Deputy President of the Bengal Legislative Council
- In office 1940–1946
- Preceded by: Hamidul Huq Choudhury

Personal details
- Born: 12 January 1896 Tangail, Bengal Presidency, British India
- Died: 4 September 1969 (aged 73) Dacca, East Pakistan, Pakistan
- Party: Convention Muslim League
- Children: Abu Sayeed Chowdhury
- Relatives: Abul Hasan Chowdhury (grandson)

= Abdul Hamid Chowdhury =

Bengali politician and zamindar (died 1969)

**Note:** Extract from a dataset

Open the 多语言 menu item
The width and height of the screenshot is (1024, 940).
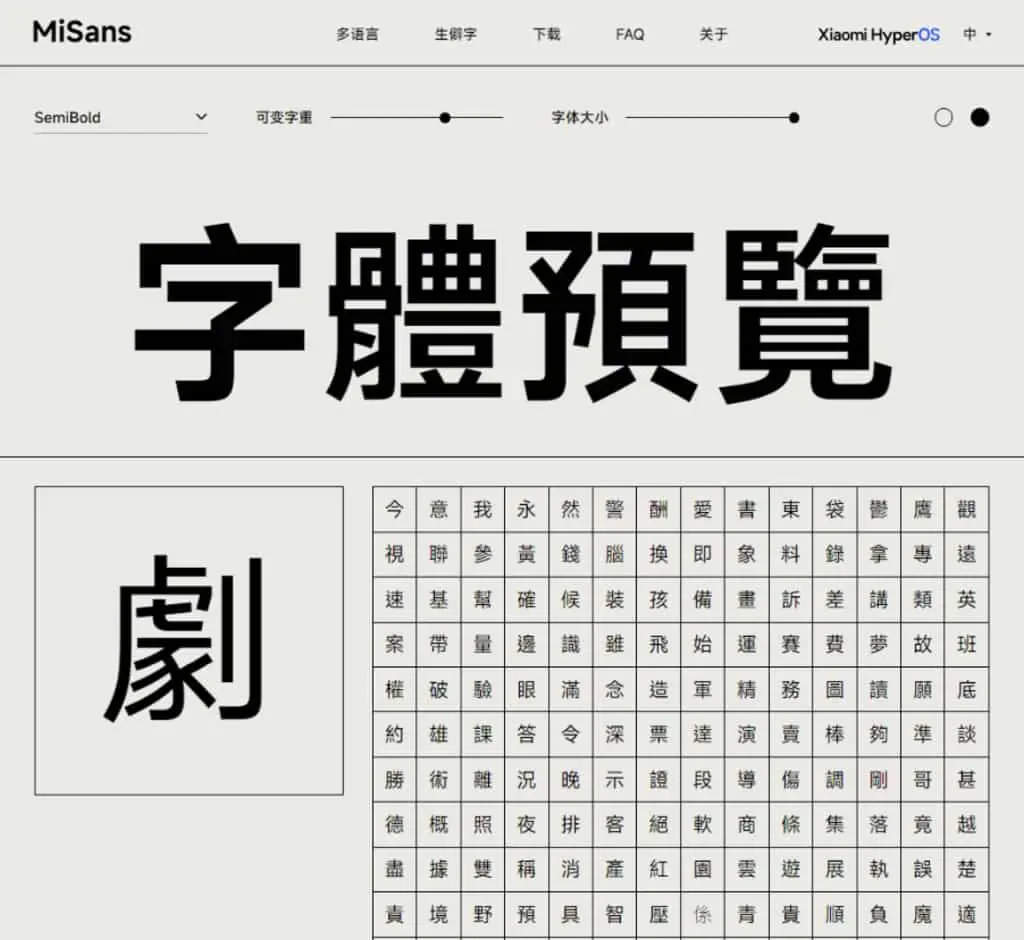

Abdul Hamid Chowdhury (আব্দুল হামিদ চৌধুরী; died 4 September 1969) was a Bengali politician and zamindar who was the Speaker of the East Pakistan Provincial Assembly from 1962 to 1968.

==Early life and family==
Chowdhury was born into a Bengali Muslim zamindar family in the village of Nagbari in Tangail, Mymensingh district, Bengal Presidency. His only son, Abu Sayeed Chowdhury, was a former President of Bangladesh. His grandson, Abul Hasan Chowdhury, was the former State Minister of Foreign Affairs.

==Career==
Chowdhury served as the Deputy President of the Bengal Legislative Council from 1940 to 1947. After the partition of Bengal in 1947, he served in Calcutta as the deputy high commissioner and as the dean of diplomatic corps on behalf of the Dominion of Pakistan from 1951 to 1953. He served as the Speaker of the East Pakistan Provincial Assembly between 1962 and 1968. Chowdhury was also a member of the Mymensingh District Board for 40 consecutive years, eventually becoming its chairman. He was the first Muslim president of Mymensingh Zilla School's committee and had also served as the director of the National Bank of Pakistan.

==Death==
Chowdhury died on 4 September 1969 in East Pakistan.